This project has received funding from the EMPIR programme co-financed by the Participating States and from the European Union’s Horizon 2020 research and innovation programme.
|European Metrology Programme for Innovation and Research (EMPIR)
|Metrology for modern hearing assessment and protecting public health from emerging noise sources
This project concerns two aspects of hearing assessment and conservation; the further development of the next generation of ear simulators that will provide measurement traceability for hearing tests on adults, children and neonates, and improvement in our understanding of human response to infrasound and ultrasound, including novel assessment methods for potential health risks.
Virtually everyone will have their hearing tested at stages throughout their life. It is essential for effective diagnosis that these tests are accurate and quality assured. Ear simulators provide the basis for measurement traceability, but in the past have been designed for adults only. The EMRP HLT01 EARS project made the first significant steps at specifying ear simulators for other age groups, and produced a prototype neonatal ear simulator. However the concept of a universal ear simulator needs further refinement and extending to cover all forms of audiological testing, before it can be adopted into clinical practice. One specific aspect is that new methods for transient calibration are needed, to replace the current, technically flawed methods. The move to the next generation of ear simulators is the ideal time to introduce new improved calibration methods for transient stimuli.
Another aspect of hearing conservation concerns environmental and industrial exposure to noise which represents a major public and occupational health issue. With urbanisation and industrial innovation often come undesirable consequences such as new types of noise hazard from infrasound and airborne ultrasound. Greater understanding of the human perception mechanisms is needed in order to tackle the risks posed by this emerging noise. Due to the inaudible nature of some of these noise sources, a multi-disciplinary approach is needed combining neuro-imaging and advanced audiological investigations. Alongside the development of this understanding, new methods and instrumentation are needed to measure and assess noise sources in both public and workplace environments.
The overall objective of this project is the improvement and further development of strategies and methods of metrology and calibration for hearing assessment, hearing diagnosis and safety. The specific objectives of the project are:
- To finalise the universal ear simulator concept to fulfil the whole range of audiological requirements for traceability to sound pressure, including the development of an alternative approach to transient calibration based on impulse response and adaptors for the most common devices. A demonstrator will be realised for the novel ear simulator.

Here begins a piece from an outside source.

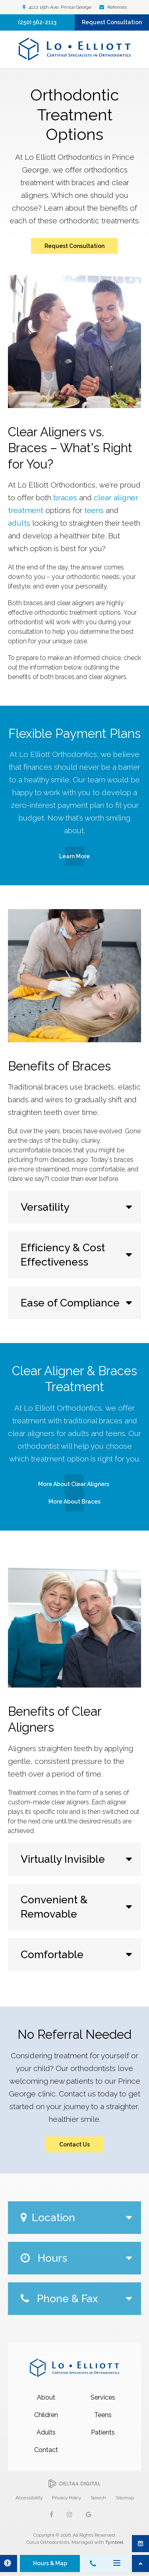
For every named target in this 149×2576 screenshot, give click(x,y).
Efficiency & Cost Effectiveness (63, 1254)
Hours (44, 2258)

- To generate robust normative reference threshold data (transfer and input impedance), calibrate devices across partners, quantify the degree of equivalence with currently established practices and provide a user guide summarising features, calibration and handling for application of the novel ear simulator in practice.

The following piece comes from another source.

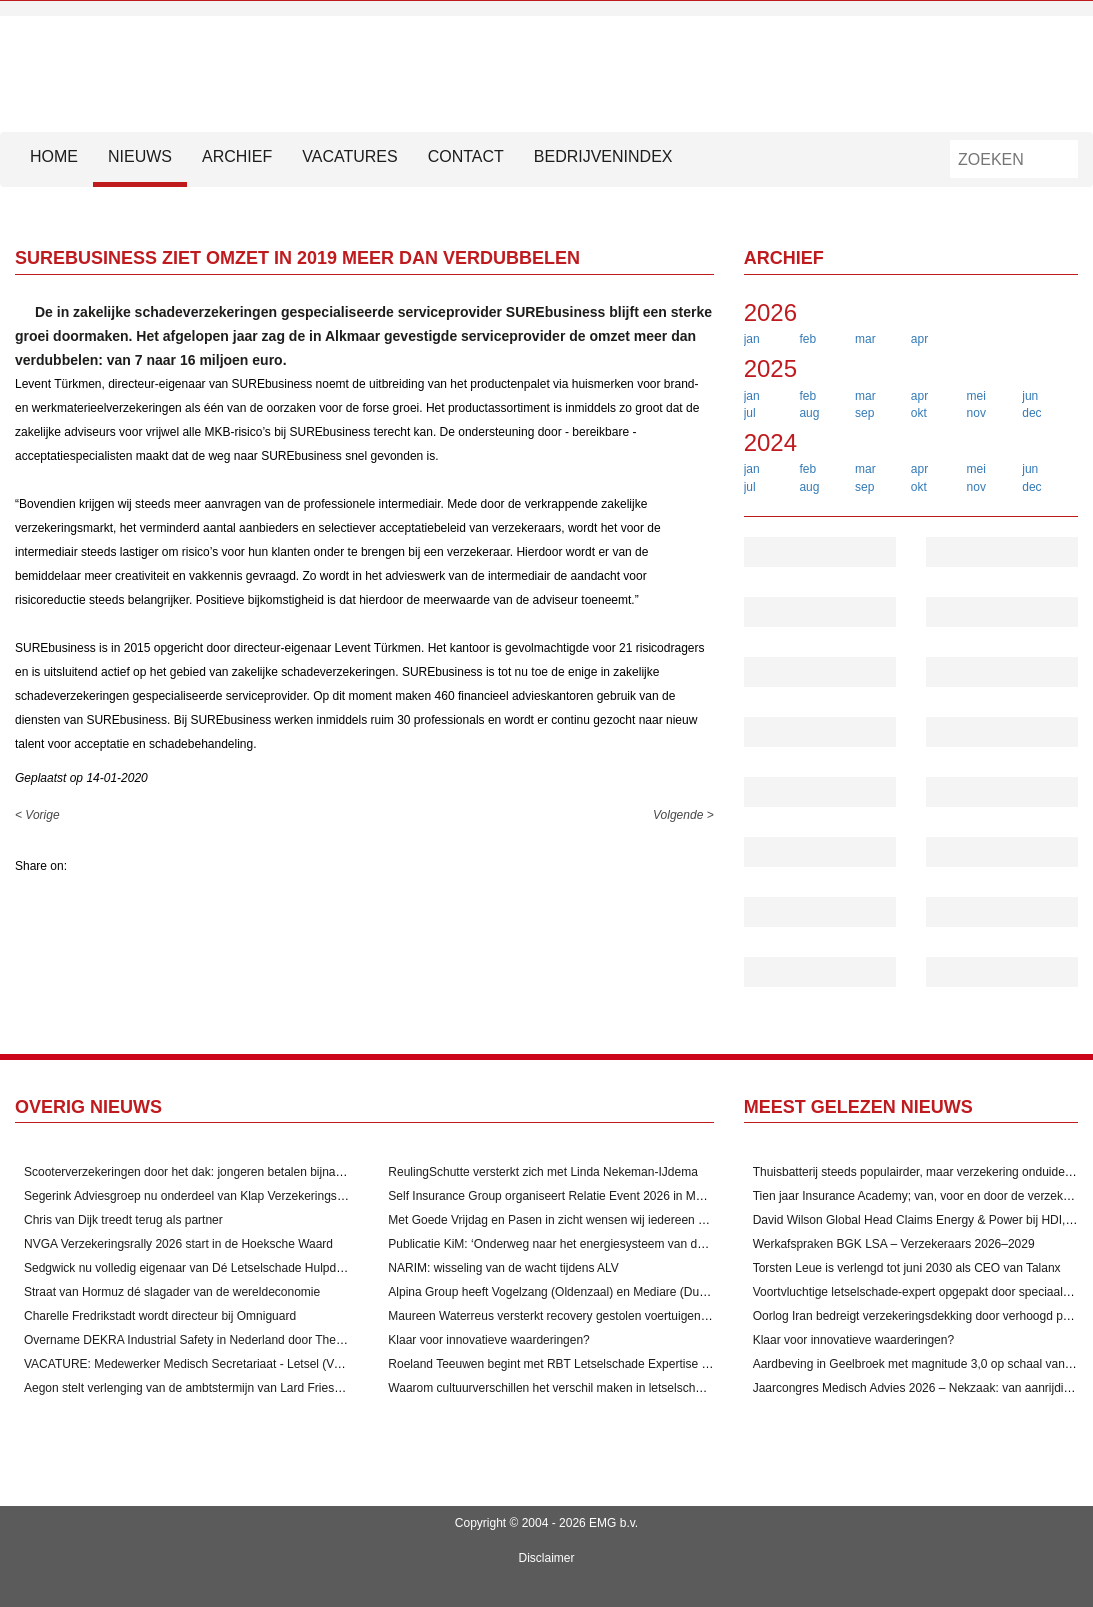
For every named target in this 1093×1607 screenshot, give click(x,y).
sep (864, 413)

- To exploit neuro-imaging and audiology to further develop understanding of perception as well as response and loudness thresholds for ultrasound (16 kHz – 80 kHz), infrasound (4 Hz – 16 Hz), and the influence of infrasound on sound within the normal hearing range; together with the development of instrumentation and measurement methods for the determination of noise and its hazards in those frequency ranges in both public and workplace environments.
- To determine experimentally the impact of infrasound and ultrasound on hearing, mental health, cognitive abilities and general wellbeing, and their contribution to annoyance and loudness, including the study of individuals with particular sensitivity to noise.
- To engage and work closely with stakeholders to establish the clinical protocols and international standards proposals for the use of the universal ear simulators in the calibration of audiometric equipment used for hearing assessment and hearing aid fitting for both children and adults; and to create the knowledge for future guidelines and policy framework to enhance the wellbeing of European citizens and protect them from health hazards associated with infrasound and ultrasound.
Progress beyond the state of the art
Having produced and tested a prototype of an ear simulator for neonates in the EMRP EARS project, this project will develop the concept further to become practically viable for all age ranges. This includes a reduction in the number of different designs, in conjunction with alternative criteria for matching the ear simulator to the patient, and an extension to allow the coupling of circumaural and supra-aural headphones.
Separately, the project will develop an innovative approach to the calibration of audiological transducers for transient stimuli, based on the impulse response of the ear simulator. Starting from the selection and characterisation of short-duration stimuli based on properties of the auditory system, novel methods for determining the impulse response of the ear simulator will be investigated and form the basis for a new calibration strategy for the transducer under test. Together these elements represent a significant departure from established practice and mark the first attempt to improve on the flawed method currently specified in international standards.
The EARS project developed the first primary measurement standard for airborne ultrasound measurements and made first attempts to develop exposure measurement techniques for use in laboratories. This project will design, assemble and validate practical ultrasound measurement devices and components.
Results of the EARS project showed that infrasound leads to a hearing sensation and indications exist that an emotional response is activated in brain. This project will pursue these findings further with new more comprehensive study designs including other indicator modalities as frequency-following techniques in magnetoencephalography (MEG).